Saving for retirement takes patience, discipline and at times a touch of good fortune. The Tax Cuts and Jobs Act, passed in December of 2017, provides some good fortune to most U.S. families. It presents an amazing opportunity to invest the tax savings in a tax-deferred retirement account and let the power of compounding take over.
Starting in 2018, most U.S. families will see their tax bills reduced thanks to tax reform. Taxes are specific to each individual and family, so a generalization will be used for purposes of this article. Let’s take the scenario of a family whose income tax bill is reduced by $2,000 annually starting in 2018. Individual tax cuts under tax reform are currently set to expire after 2025. Leaving eight years of potential tax savings. This scenario will likely be very common as it represents a conservative example of a middle-income family of four, making $82,500 annually.
A 40 year old in this situation would pay $16,000 less in taxes over the eight-year time period (2018- 2025). Here’s where the beauty of compounding comes into play. If the tax savings were invested in a tax-deferred retirement account, rather than spent, this individual would have more than $74,000 by the age of 65 by achieving a 7 percent return annually. A 50 year old with the same fact pattern would have more than $37,500 by the time they turned 65. A 30 year old would have more than $145,000 by the time they turned 65 if the $16,000 of tax savings over the eight-year period were invested in a tax-deferred account rather than spent.
Long-term investment growth of 7 percent is a common annual return used in retirement projections. Historical stock market returns going back to 1950 validate a 7 percent annual return. However, past performance is no indication of future results, and diversification is a key component of successful retirement planning. With that said, here are three stocks to consider purchasing for the long-term with your tax reform savings.
3 Stocks to Consider to Grow Your Retirement Funds
Dover Corporation (NYSE: DOV)
DOV is a diversified global manufacturer of equipment and components, specialty systems, consumable supplies, software and digital solutions and support services. DOV currently pays a 2.58 percent annual dividend and has increased its dividend for 62 straight years. DOV reported strong second-quarter earnings and guidance, lifting the stock to a 1 percent year-to-date (YTD) gain. Including reinvested dividends, DOV has provided investors with a 9.37 percent annualized return.
Johnson and Johnson (NYSE: JNJ)
JNJ is a worldwide conglomerate in the healthcare field engaged in the research and development, manufacture and sale of a range of healthcare products. Open up your medicine cabinet and you are sure to see a JNJ product. Among hundreds of others, the most recognized household products include Band-Aid, Acuvue, Rolaids, Benadryl and Listerine. JNJ currently pays a 2.86 percent annual dividend and has increased its dividend for 55 straight years. The stock has struggled in 2018 and is down 4.8 percent YTD. This might prove to be a buying opportunity since including reinvested dividends, JNJ has provided its investors with an 8.81 percent annualized return.

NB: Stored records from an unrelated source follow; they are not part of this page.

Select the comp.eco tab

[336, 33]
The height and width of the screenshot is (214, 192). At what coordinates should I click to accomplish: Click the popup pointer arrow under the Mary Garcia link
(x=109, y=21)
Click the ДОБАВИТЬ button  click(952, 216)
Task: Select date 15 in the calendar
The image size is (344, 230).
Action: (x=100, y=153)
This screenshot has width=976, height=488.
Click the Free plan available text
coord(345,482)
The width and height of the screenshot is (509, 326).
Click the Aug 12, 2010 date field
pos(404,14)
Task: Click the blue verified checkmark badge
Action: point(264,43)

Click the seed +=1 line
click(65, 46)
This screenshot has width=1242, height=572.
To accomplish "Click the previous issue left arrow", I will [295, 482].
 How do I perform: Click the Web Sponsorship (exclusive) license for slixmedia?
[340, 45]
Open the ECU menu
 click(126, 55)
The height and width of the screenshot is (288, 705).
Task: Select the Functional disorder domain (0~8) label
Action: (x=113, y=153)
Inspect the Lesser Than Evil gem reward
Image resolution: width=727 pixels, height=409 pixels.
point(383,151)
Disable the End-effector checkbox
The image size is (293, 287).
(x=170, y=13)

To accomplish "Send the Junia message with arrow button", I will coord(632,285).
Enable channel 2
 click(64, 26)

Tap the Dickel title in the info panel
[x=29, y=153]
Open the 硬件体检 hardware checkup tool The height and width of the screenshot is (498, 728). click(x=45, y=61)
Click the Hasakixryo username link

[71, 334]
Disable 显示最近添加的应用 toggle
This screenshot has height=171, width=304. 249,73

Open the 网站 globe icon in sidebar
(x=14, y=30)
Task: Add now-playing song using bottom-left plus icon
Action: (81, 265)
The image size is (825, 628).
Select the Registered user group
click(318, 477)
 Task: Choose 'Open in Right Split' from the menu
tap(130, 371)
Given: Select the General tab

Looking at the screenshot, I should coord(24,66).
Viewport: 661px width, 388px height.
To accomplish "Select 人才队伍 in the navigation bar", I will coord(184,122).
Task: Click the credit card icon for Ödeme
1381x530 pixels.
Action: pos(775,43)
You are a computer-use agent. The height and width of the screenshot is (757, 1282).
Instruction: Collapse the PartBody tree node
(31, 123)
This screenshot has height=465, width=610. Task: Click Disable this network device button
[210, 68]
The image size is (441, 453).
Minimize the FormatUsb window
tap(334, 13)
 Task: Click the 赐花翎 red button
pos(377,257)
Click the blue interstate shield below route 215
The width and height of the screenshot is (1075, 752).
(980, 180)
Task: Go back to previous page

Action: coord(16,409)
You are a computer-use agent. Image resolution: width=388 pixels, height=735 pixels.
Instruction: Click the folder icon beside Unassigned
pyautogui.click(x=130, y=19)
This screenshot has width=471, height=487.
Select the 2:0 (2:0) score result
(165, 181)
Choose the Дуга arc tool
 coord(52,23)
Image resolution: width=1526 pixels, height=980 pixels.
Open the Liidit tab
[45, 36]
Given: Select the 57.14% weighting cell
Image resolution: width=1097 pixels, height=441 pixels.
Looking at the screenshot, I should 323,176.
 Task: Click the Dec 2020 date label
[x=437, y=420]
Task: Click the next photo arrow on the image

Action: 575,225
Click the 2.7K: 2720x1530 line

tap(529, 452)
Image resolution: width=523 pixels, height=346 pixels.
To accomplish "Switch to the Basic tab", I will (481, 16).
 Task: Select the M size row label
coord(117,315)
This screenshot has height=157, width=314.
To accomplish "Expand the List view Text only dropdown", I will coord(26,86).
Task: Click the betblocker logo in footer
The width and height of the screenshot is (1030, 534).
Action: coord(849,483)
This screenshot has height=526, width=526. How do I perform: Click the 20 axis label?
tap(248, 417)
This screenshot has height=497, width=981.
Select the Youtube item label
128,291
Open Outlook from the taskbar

McDonald’s Corporation (NYSE: MCD)
MCD operates and franchises McDonald’s restaurants in more than 100 countries. The company operates more than 37,000 restaurants worldwide. Also known as the Golden Arches, MCD pays a 2.53 percent annual dividend and has increased its dividend for 41 straight years. The stock is lagging the market in 2018, down 9.1 percent YTD. Including reinvested dividends, MCD has provided its investors with a 10.62 percent annualized return.